Même si elle n’est basée sur aucun fait, pourquoi les gens veulent-ils si mal croire que la théorie de l’attachement est réelle ? Qu’est-ce qui le rend si attrayant?
La théorie de l’attachement est attrayante parce que les Américains veulent croire deux choses : que ce qui se passe dans les premières années est critique et que l’amour d’une mère a un pouvoir spécial, plus que l’amour d’un père. Cette croyance est toujours puissante chez les Américains et les Britanniques, que son amour a un effet spécial sur un enfant. Même avec l’égalité des sexes, cette idée est encore très présente dans la société.
Une grande partie de cela semble provenir des craintes concernant l’entrée des femmes sur le marché du travail. Est-ce exact?
Lorsque les mères ont commencé à aller travailler dans les années 1960, il y avait des articles de presse disant que cela allait être terrible, et bien sûr, ce n’était pas le cas. Les enfants qui allaient dans de bonnes garderies allaient bien. Mais les protestations contre le travail des femmes étaient si puissantes que lorsque Nixon était président et envisageait d’avoir des garderies nationales, cela ne s’est jamais produit parce que les protestations étaient si fortes.
Si la théorie de l’attachement est une erreur, alors qu’est-ce qui aide à prédire comment les enfants se développeront et comment les parents peuvent-ils l’utiliser pour aider leurs enfants ? S’agit-il simplement d’équilibrer la classe, la culture et d’autres facteurs ?
Sur plus de cent millions d’enfants qui sont nés en 2018, ils naissent avec des biologies différentes, des tempéraments différents, des potentiels différents, et c’est comme une centaine de millions de graines de plantes différentes. Imaginez que nous les dispersions à travers le monde, certains ne pousseront pas du tout s’il fait trop froid, et certains prospéreront. C’est la même chose pour les humains. J’ai ces centaines de millions d’enfants avec des gènes différents, et je les mets dans différentes familles dans différentes parties du monde à différents moments, et ces écarts les façonnent. Le dernier facteur est maintenant ce qui arrive à ces enfants qui grandissent dans des familles, quelles sont les circonstances locales.

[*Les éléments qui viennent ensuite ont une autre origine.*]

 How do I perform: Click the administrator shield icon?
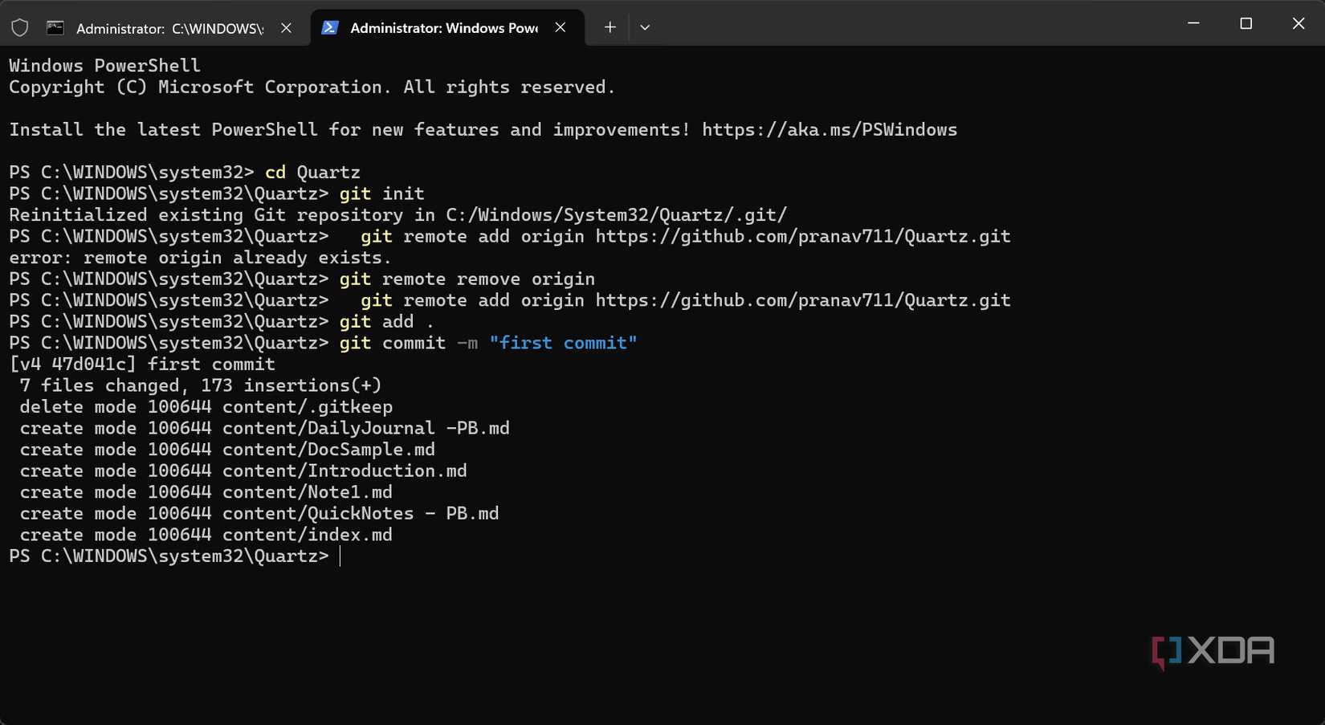(x=20, y=28)
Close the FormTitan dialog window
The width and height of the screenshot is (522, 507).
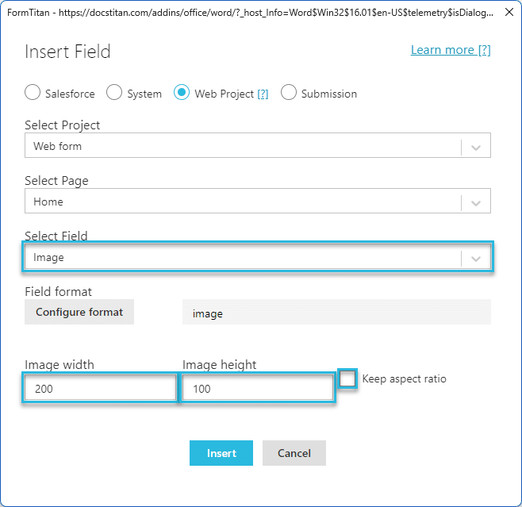pyautogui.click(x=508, y=13)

Considérez un enfant qui est parfaitement heureux jusqu’à ce qu’un tsunami frappe et tue sa mère. Personne n’aurait pu prévoir le tsunami. Vous pourriez être un enfant heureux en Syrie avant une guerre civile et soudain ils bombardent toutes les maisons. Regardez l’anxiété des lycéens américains. Quand j’étais à l’école, je ne me souciais pas d’entrer à l’université parce que beaucoup de gens n’y allaient pas. À l’époque, personne n’aurait prédit qu’aujourd’hui, il y aurait autant de jeunes inquiets à l’idée d’entrer à l’université.
Les circonstances historiques changent ce qui vous préoccupe. La plupart des théories psychologiques se concentrent sur la personne ou sa famille, et non sur ce que fait l’histoire pour changer l’environnement.

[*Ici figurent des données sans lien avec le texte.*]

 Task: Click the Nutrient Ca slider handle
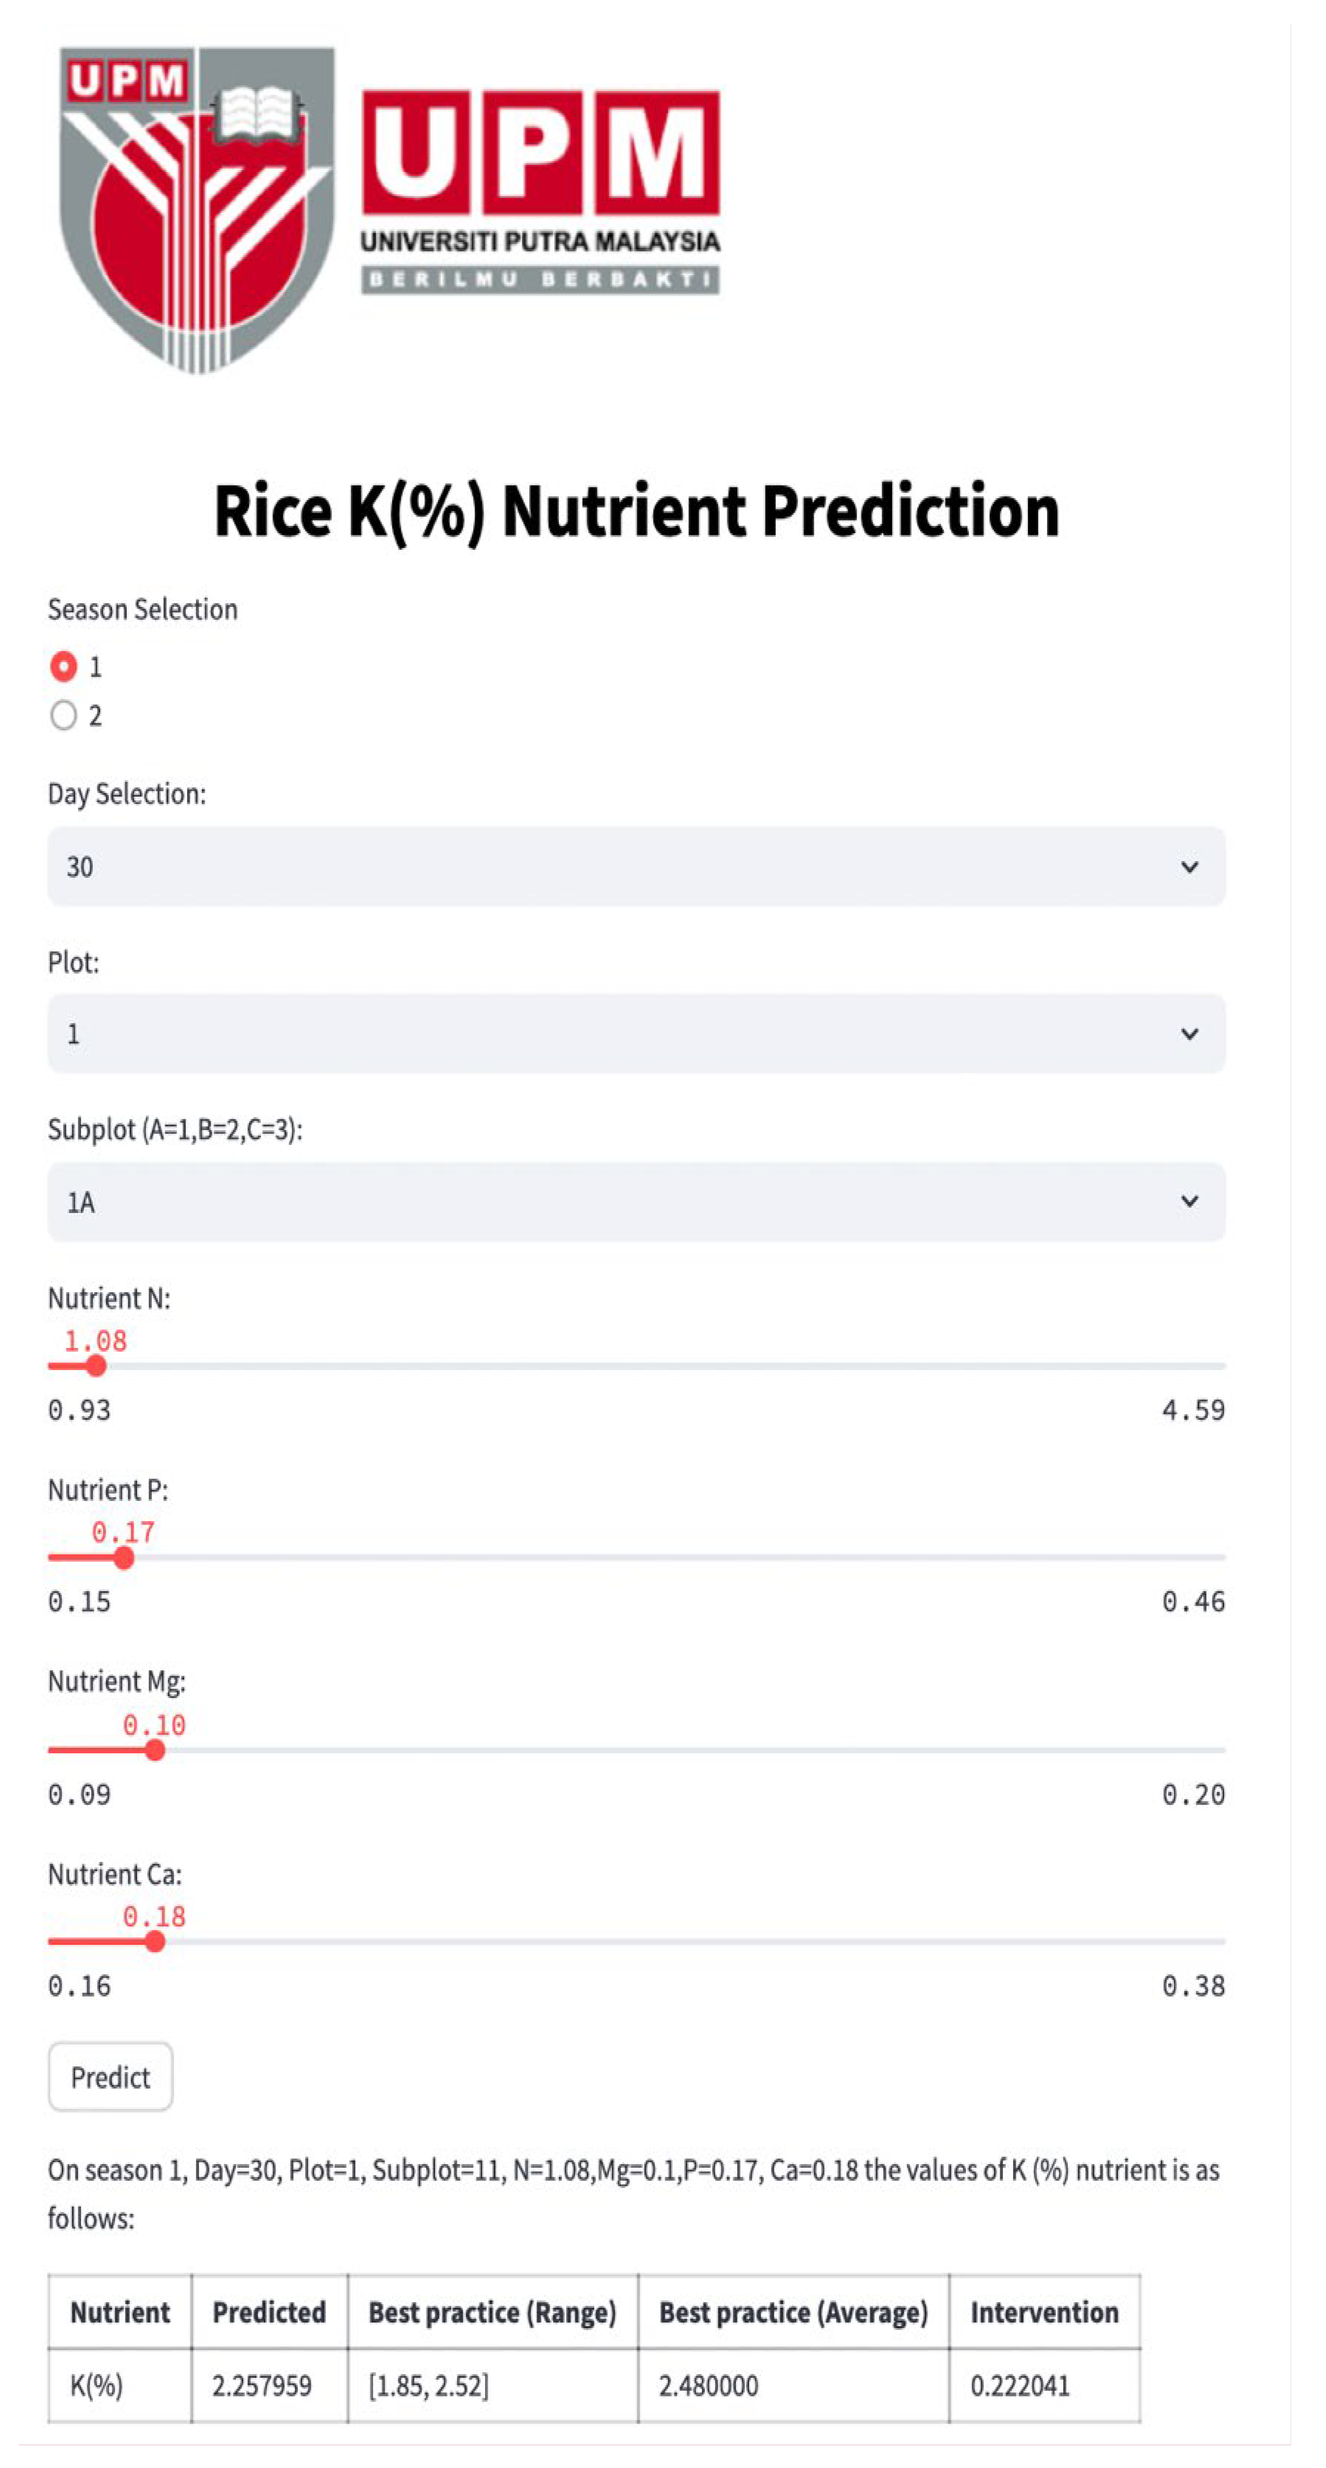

Alors est-il juste de dire que la théorie de l’attachement n’est pas réelle, mais la façon dont les enfants sont pris en charge au cours de leurs deux premières années est l’un des nombreux facteurs impliqués dans ce que vous décrivez ?

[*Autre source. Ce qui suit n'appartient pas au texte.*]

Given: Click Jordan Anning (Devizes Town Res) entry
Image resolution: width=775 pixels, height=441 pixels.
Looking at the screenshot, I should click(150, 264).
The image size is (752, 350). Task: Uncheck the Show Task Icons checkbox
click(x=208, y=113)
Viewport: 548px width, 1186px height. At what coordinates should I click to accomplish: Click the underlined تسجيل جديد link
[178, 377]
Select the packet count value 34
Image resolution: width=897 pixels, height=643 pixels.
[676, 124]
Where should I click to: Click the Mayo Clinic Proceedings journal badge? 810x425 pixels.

La théorie de l’attachement, comme l’a dit Bowlby, n’est tout simplement pas juste. Reformulons-le : oui, ce qui vous arrive au cours de la première ou des deux premières années de votre vie a un effet, mais il est infime. Si je prends un enfant d’un an qui est solidement attaché, et que les parents meurent et que l’enfant est adopté par un parent adoptif cruel, cet enfant est en difficulté. Leur attachement sécurisé est inutile. Quand on y pense, c’est idiot qu’après la première année, on puisse prédire avec certitude à quoi ressemblera cette personne dans 20 ans. C’est une idée ridicule.